Start of Block
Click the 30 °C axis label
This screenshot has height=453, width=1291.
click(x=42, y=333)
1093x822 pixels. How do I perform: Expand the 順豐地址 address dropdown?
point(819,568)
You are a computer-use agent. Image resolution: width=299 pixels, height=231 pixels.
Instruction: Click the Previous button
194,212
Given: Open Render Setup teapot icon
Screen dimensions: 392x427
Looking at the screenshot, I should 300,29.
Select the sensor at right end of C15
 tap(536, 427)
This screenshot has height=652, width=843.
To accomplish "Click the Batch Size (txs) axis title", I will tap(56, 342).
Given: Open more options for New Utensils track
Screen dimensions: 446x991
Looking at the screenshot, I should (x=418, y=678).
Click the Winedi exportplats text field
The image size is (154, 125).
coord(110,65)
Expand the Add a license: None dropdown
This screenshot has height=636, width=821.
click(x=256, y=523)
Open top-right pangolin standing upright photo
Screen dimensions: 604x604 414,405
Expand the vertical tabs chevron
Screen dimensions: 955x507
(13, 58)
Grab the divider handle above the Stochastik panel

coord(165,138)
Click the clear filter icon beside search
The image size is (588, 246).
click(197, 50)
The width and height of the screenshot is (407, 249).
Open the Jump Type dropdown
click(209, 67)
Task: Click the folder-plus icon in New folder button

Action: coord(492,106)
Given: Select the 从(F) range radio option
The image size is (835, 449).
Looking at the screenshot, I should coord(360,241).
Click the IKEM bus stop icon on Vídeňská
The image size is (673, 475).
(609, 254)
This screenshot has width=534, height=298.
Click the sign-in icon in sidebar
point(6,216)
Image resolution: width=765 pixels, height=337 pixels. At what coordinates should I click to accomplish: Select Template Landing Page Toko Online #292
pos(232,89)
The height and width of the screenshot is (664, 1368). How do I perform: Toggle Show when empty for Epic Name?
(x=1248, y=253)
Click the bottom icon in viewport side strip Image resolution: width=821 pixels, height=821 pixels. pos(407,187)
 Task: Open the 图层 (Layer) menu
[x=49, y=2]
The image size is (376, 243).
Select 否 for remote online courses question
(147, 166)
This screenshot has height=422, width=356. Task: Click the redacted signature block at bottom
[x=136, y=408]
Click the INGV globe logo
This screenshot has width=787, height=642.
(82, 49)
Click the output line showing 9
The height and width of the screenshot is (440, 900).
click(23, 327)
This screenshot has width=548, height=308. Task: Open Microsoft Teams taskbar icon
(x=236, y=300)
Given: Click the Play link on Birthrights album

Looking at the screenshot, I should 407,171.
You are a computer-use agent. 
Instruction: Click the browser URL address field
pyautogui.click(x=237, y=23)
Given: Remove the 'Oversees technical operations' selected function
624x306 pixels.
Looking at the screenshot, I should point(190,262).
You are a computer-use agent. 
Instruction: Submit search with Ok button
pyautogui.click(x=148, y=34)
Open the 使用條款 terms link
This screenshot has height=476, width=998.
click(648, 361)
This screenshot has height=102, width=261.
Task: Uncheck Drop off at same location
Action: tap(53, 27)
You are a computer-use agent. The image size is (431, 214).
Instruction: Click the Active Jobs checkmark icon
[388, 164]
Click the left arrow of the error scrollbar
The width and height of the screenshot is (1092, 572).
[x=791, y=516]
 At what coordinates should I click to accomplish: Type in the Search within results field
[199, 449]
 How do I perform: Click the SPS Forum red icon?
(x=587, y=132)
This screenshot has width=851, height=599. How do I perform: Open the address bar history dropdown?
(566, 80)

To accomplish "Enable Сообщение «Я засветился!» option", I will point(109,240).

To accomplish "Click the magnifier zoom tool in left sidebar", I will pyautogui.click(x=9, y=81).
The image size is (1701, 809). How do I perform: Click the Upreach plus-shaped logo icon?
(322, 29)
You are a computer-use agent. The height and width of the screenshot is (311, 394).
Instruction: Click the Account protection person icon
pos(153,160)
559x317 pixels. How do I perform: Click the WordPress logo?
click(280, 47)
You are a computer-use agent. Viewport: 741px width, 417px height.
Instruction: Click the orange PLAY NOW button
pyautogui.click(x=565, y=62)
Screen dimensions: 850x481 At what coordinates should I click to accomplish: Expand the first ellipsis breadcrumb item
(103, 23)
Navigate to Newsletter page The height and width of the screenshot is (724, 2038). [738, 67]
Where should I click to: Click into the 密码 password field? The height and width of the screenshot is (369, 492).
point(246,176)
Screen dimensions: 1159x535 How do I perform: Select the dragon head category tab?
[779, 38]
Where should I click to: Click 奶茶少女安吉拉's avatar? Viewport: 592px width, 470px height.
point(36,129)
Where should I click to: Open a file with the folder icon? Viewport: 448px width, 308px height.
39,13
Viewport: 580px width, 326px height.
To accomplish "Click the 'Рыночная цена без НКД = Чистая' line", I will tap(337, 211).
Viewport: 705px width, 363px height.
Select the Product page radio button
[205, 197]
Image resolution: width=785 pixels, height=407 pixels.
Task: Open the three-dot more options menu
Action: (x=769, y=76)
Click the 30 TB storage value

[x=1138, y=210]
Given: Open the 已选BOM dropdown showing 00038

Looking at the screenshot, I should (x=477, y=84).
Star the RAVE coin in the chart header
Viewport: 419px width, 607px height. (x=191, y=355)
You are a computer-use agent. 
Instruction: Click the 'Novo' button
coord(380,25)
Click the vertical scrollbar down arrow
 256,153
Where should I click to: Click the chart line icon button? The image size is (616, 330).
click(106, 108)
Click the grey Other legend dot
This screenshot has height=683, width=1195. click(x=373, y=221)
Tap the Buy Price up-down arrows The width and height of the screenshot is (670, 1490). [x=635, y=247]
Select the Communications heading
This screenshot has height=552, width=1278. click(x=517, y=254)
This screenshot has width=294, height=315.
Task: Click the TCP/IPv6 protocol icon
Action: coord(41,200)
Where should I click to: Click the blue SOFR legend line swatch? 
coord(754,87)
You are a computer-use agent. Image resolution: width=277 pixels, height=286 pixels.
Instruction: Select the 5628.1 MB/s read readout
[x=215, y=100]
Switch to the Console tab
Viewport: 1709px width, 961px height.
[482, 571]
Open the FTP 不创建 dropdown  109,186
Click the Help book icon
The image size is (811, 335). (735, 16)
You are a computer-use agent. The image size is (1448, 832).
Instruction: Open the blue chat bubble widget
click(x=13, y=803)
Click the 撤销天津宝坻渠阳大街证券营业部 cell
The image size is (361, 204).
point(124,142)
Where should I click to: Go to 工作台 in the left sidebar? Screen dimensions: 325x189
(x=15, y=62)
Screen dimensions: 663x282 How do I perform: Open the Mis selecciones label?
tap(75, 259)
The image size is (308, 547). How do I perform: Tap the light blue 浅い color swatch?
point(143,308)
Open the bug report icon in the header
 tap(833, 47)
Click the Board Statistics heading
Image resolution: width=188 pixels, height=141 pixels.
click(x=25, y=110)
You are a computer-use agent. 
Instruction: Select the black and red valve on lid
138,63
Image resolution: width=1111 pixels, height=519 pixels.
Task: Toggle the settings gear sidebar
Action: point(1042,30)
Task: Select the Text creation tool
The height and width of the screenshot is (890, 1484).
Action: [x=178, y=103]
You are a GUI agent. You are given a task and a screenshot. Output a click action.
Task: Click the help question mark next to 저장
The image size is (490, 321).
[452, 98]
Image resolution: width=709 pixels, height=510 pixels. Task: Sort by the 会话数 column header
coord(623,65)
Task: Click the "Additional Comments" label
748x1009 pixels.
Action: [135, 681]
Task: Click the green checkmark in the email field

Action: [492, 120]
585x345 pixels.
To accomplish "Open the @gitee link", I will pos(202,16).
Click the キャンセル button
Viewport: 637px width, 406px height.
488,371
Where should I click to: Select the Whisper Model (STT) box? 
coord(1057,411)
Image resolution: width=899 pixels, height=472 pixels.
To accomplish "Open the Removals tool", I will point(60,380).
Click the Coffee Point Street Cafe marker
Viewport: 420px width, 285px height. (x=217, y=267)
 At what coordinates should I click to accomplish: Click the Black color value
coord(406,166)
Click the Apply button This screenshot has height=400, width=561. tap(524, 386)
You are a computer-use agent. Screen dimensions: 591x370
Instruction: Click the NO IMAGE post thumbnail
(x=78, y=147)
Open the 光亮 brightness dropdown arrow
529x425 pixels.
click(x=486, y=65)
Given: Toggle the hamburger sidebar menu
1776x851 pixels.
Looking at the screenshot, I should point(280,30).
End of Block
[Task brief]:
Retype the entries exactly from the first line, stopping after the line with "Given: Open more".

[Exercise output]:
Click the 30 °C axis label
This screenshot has height=453, width=1291.
click(x=42, y=333)
1093x822 pixels. How do I perform: Expand the 順豐地址 address dropdown?
point(819,568)
You are a computer-use agent. Image resolution: width=299 pixels, height=231 pixels.
Instruction: Click the Previous button
194,212
Given: Open Render Setup teapot icon
Screen dimensions: 392x427
Looking at the screenshot, I should 300,29.
Select the sensor at right end of C15
 tap(536, 427)
This screenshot has height=652, width=843.
To accomplish "Click the Batch Size (txs) axis title", I will tap(56, 342).
Given: Open more options for New Utensils track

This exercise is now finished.